Exótica para o que se fazia de música pop à época, “Billie Jean” é uma excelente produção. São muitos instrumentos incluídos de forma rigorosa, sem pecar pelo excesso, em uma progressão de passo marcado até chegar ao clímax, sem descaracterizar a personalidade da faixa. Além disso, há espaço para Michael expor boa porção de sua extensão vocal, utilizando oitavas mais baixas ou mais altas para marcar contraste ou concordância com outros elementos.

Riff insubordinado

Não satisfeito, Michael Jackson faz parte de um seleto grupo de artistas que conseguiram o feito de colocar duas músicas ao mesmo tempo entre as cinco músicas mais tocadas

Terceiro single, “Beat It” é um desafio de Michael Jackson para ele mesmo.

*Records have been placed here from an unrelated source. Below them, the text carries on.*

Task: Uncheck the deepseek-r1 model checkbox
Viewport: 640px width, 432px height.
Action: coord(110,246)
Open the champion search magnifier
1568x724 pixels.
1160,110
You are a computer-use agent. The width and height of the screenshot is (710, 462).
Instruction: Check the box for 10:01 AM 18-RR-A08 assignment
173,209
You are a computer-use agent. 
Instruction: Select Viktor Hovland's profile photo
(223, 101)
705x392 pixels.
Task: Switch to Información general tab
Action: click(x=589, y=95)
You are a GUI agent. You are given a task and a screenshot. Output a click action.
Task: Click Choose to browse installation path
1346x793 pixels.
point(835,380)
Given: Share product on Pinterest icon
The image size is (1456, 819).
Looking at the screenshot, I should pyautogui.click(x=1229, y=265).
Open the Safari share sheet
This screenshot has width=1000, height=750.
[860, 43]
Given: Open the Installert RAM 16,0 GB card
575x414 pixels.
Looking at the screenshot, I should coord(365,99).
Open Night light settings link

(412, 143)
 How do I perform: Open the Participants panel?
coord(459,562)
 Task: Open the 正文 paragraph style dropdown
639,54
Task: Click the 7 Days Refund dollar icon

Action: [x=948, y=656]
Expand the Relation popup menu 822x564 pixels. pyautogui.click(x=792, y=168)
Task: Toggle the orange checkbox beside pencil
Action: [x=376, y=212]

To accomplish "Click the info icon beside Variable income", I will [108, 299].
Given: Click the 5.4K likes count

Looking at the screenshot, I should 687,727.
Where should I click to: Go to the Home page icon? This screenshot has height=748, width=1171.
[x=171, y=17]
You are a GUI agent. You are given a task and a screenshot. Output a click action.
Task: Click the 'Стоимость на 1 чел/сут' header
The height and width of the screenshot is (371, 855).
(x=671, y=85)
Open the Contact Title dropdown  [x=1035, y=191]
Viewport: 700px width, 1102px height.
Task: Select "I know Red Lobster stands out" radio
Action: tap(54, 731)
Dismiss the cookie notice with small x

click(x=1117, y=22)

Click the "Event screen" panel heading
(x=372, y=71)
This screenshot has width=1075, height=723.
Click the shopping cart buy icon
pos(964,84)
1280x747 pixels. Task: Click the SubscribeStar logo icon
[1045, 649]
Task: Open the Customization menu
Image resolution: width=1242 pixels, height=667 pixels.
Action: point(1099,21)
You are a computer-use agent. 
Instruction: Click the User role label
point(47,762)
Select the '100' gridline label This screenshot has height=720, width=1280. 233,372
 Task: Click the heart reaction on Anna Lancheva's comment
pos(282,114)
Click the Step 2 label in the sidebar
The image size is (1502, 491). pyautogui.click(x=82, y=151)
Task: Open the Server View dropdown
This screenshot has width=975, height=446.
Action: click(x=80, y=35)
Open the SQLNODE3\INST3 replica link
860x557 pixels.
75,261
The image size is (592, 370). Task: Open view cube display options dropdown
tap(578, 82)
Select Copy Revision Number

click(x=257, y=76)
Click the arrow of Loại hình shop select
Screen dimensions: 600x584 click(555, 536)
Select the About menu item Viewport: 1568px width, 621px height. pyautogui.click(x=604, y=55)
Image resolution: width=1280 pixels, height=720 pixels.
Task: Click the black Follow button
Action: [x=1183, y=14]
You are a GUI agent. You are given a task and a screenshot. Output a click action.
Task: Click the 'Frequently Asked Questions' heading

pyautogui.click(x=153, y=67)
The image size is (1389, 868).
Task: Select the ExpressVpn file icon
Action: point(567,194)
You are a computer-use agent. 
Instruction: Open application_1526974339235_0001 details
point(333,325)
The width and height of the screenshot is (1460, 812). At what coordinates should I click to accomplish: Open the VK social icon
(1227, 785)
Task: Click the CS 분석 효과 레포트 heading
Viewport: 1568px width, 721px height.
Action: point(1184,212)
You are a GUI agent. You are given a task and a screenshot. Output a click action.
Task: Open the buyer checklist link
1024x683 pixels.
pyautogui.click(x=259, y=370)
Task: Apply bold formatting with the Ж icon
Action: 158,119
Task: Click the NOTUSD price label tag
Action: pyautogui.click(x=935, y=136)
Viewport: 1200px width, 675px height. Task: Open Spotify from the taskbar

Ávido, queria provar que sua capacidade de criar excelentes obras ia além de fórmulas, rótulos e gêneros. Com um riff insubordinado, “Beat It” também tem a sua identidade sonora distinta.

A temática do bad boy valente que quer mostrar o seu valor a ponto de estar disposto a dar seu sangue para isso é manifestada no solo de Eddie Van Halen ao traduzir em digitações na guitarra a sensação de descargas de adrenalina na corrente sanguínea motivadas pelas provocações, pelo ambiente hostil e iminência de confronto.

A taquicardia, a respiração ofegante, a pupila dilatada, os músculos enrijecidos: um organismo à beira do colapso, precisando extravasar. A resolução consiste em um slide down ao fim do solo. “Beat It” parece uma mensagem inconsciente de Michael para ele mesmo, incitando-o a se posicionar diante das opressões que sofria no ambiente familiar. Como se sentisse que precisava “cair fora” e sair da defensiva. Com toda atitude que o rock permite, ele se retifica.

Por outro lado, o quinto single, “Human Nature” transborda leveza. Com melodia simples, mas cativante – sobretudo quando se capta o xilofone acanhado que acompanha quase em silêncio a voz de Michael -, remete a uma aura de encontros harmônicos, escalas deslizando para a tônica.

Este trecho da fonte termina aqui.